_ACTIVITY:_ Every line in the records below that holds the word "pyautogui" is to be copied.

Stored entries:
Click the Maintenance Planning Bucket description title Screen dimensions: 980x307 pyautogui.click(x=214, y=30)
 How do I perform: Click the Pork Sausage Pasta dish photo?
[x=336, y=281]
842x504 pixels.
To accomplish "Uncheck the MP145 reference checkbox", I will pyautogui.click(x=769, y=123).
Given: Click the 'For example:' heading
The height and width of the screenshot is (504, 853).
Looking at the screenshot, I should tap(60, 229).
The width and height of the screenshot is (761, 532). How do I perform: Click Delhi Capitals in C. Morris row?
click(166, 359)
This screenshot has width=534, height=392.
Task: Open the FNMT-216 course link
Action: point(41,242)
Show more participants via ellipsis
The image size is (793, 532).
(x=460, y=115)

_SOLUTION FOR THIS EXERCISE:_
Click the Maintenance Planning Bucket description title Screen dimensions: 980x307 pyautogui.click(x=214, y=30)
To accomplish "Uncheck the MP145 reference checkbox", I will pyautogui.click(x=769, y=123).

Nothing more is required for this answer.